If you got to this line without reading the code above, excellent work – who has time to read tens of lines when one will do? If you did read the above, you can pretty much forget it… At least we can appreciate how much time creating smaller examples and looking at the CIL saves us.

Parameters are passed to a method on the stack in reverse order, e.g. string.Equals(a, b) will require b on the stack top, and a one below (top of the stack is to the right, remember):

What if we reverse the order of a and b?

We can see at a glance from fig13 below that System.Environment.NewLine is evaluated before System.Environment.UserName, despite the method signature being the opposite.

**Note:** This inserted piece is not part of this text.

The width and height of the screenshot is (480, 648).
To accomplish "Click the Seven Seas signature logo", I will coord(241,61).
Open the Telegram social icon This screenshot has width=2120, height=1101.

// call the getter for NewLine leaving the result on the stack top. // this will be parameter b IL_0000: call System.Environment.get_NewLine [“\n”] // store the result into location 0 IL_0005: stloc.0 [] // load parameter a IL_0006: call System.Environment.get_UserName [“Ned”] // load parameter b against, notice a is still on the stack. IL_000B: ldloc.0 [“Ned”, “\n”] // call string.Equals with our two parameters on the stack in order. IL_000C: call System.String.Equals [false]

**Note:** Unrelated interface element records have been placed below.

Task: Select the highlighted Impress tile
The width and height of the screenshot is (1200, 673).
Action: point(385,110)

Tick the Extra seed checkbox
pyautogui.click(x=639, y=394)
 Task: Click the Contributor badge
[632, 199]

Notice how when Equals is called both stacks are identical, but some extra gunk is needed in the second example to get the stack into the correct state. The compiler can’t guarantee that the get_NewLine method has no side-effects, so is forced to evaluate parameter b before a, giving us two extra instructions - stloc and ldloc.

The stloc is included (conceptually) to temporarily store the result of get_NewLine, since it needs to be evaluated first but pushed onto the stack as Equals’ second parameter, b. The ldloc instruction resurrects our get_NewLine result and pushes it back onto the stack as the second string.Equals parameter.

So, there you have it, next time your friend asks you how named parameters are evaluated you can do better than just telling them and in about as much time. Your most perceptive friend might then inquire…

“It seems to me that there’s some overhead here at the CIL level of passing parameters to methods out of order due to our extra copy instructions, so you should avoid supplying parameters out of order... right?”

That was certainly my first thought, but from reading around online I couldn’t find much conclusive evidence either way. This extra copy does sound like the kind of thing that can be optimized out when a machine is free to use registers rather than a stack to pass parameters.

In summary, I think its well worth getting to grips with basic CIL when you’re showing someone the ropes - you can keep the code examples concise and hopefully provide a deeper level of undrstanding. This brings back a memory from years ago when I was watching a lecuture from Stanford, introducing programming with Java – the prof made a comment along the lines of “Java gets translated into Java bytecode which not a lot of people in the world can read, and those people are weird”. Anyone fancy getting weird with me?